### Problem requirements
Begin at the line that holds "Click package icon" and copy each line exactly until the data below ends, including that last line but no pictures.

(Extracted records)

·····

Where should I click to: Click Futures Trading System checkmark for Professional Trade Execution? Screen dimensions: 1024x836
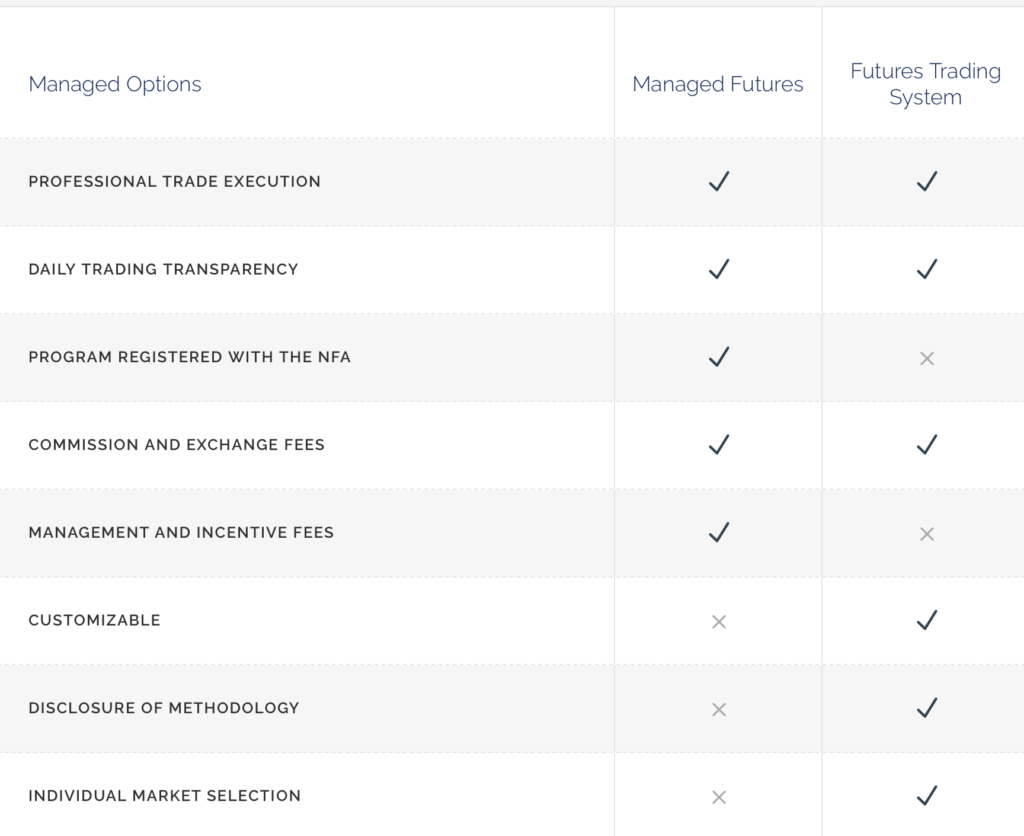coord(927,181)
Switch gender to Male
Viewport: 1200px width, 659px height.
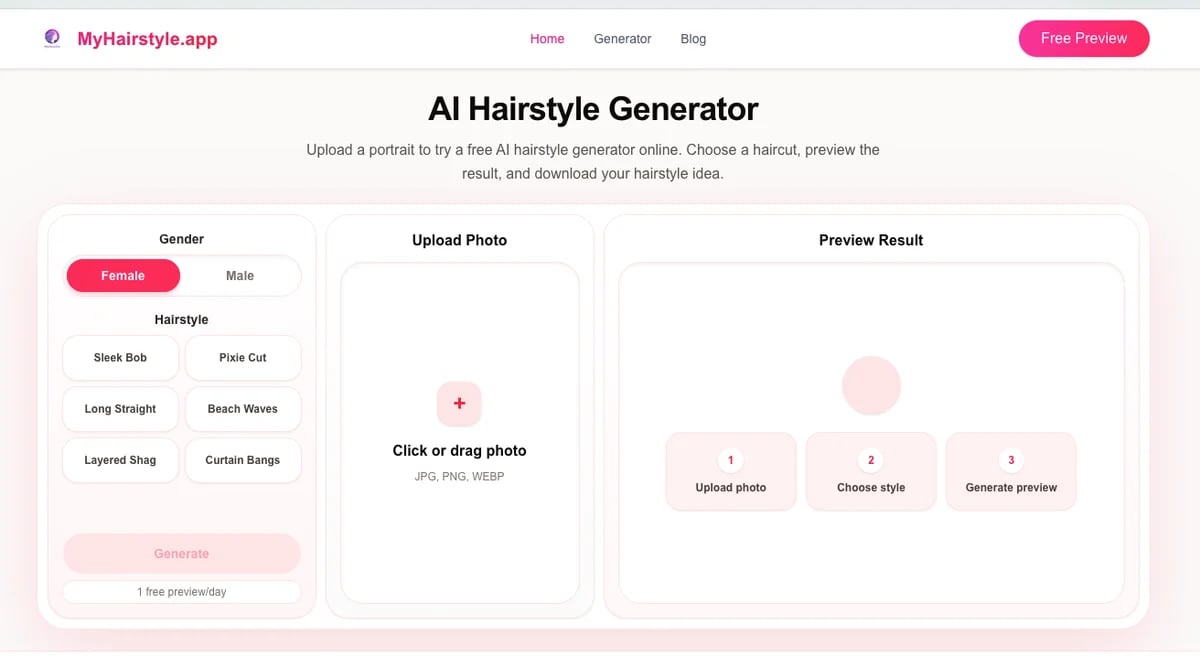point(240,275)
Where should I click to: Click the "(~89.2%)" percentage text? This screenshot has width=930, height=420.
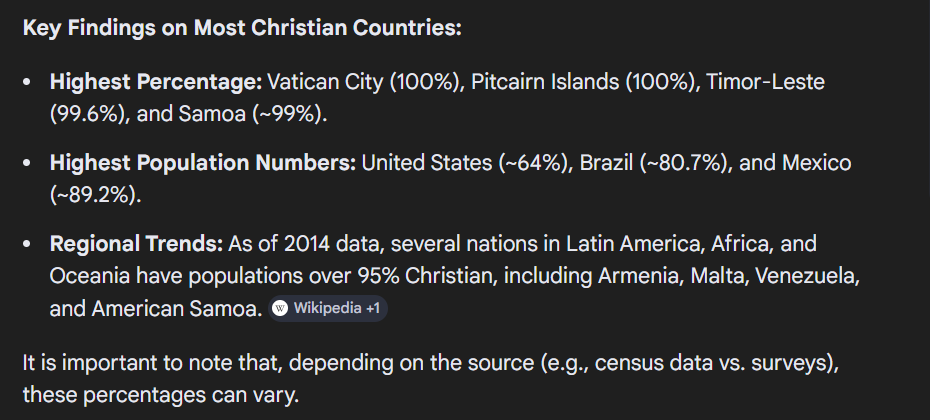[94, 195]
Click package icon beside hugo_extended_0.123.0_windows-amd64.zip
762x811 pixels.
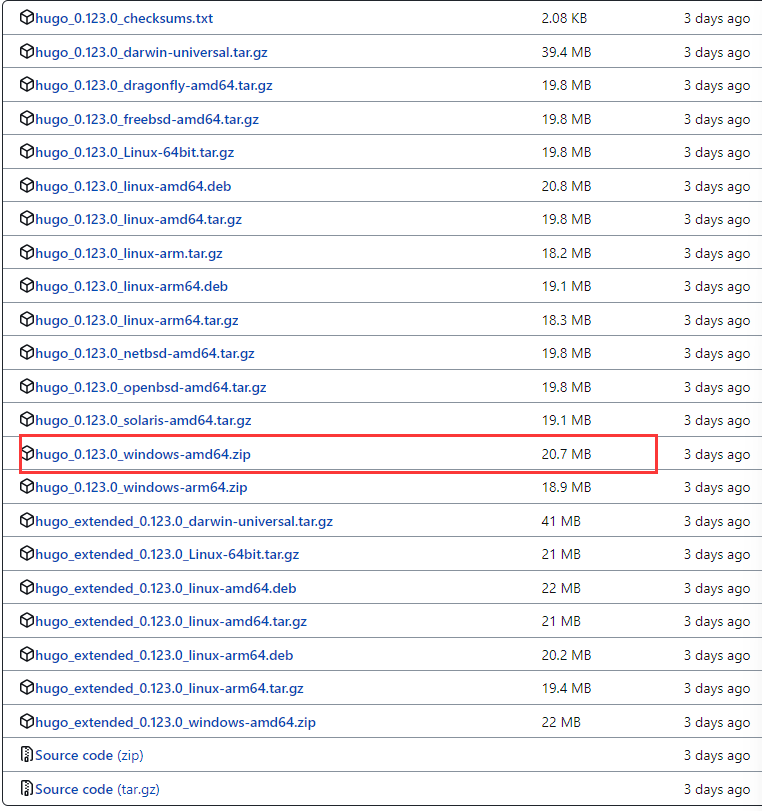(27, 722)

·····

### Exercise response
Click package icon beside hugo_extended_0.123.0_windows-amd64.zip
762x811 pixels.
(27, 722)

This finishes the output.